§ WRITTEN EXERCISE
Copy the entries below word for word, beginning at the line containing "Viewport: 1200px width, 675px height." and continuing through the line containing "coord(657,166)".

================

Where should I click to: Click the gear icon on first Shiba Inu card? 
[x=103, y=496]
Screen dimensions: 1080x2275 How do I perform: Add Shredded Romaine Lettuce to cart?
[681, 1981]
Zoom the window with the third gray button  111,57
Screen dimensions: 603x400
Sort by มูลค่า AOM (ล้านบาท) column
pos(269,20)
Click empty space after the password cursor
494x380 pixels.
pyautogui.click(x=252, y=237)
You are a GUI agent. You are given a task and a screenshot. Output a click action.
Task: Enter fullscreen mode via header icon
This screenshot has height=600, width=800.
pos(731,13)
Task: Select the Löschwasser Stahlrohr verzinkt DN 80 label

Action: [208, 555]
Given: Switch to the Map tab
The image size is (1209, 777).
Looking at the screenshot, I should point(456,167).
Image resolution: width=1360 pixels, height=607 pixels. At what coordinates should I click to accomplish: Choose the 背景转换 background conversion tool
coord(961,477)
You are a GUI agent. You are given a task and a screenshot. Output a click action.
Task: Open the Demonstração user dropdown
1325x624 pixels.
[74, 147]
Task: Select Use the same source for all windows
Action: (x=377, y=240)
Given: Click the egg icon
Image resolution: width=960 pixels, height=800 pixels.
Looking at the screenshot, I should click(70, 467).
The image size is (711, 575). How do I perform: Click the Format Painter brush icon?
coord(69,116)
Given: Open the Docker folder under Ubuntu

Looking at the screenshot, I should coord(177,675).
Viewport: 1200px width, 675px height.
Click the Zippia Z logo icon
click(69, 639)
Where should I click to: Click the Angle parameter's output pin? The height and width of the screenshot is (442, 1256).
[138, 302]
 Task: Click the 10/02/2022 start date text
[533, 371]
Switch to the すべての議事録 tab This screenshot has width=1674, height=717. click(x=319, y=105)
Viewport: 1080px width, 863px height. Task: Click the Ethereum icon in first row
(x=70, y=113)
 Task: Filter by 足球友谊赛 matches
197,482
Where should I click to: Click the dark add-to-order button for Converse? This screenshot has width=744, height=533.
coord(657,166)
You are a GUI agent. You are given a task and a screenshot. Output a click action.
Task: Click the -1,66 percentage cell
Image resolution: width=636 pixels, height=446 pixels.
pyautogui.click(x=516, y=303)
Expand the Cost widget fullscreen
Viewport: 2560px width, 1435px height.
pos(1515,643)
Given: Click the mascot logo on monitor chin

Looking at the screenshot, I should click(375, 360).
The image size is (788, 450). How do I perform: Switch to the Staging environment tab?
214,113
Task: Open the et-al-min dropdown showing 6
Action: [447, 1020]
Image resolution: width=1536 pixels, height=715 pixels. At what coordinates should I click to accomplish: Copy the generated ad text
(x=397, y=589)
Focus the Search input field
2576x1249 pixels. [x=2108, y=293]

================

§ TASK OUTPUT
Viewport: 1200px width, 675px height.
Click the Zippia Z logo icon
click(69, 639)
Where should I click to: Click the Angle parameter's output pin? The height and width of the screenshot is (442, 1256).
[138, 302]
 Task: Click the 10/02/2022 start date text
[533, 371]
Switch to the すべての議事録 tab This screenshot has width=1674, height=717. click(x=319, y=105)
Viewport: 1080px width, 863px height. Task: Click the Ethereum icon in first row
(x=70, y=113)
 Task: Filter by 足球友谊赛 matches
197,482
Where should I click to: Click the dark add-to-order button for Converse? This screenshot has width=744, height=533.
coord(657,166)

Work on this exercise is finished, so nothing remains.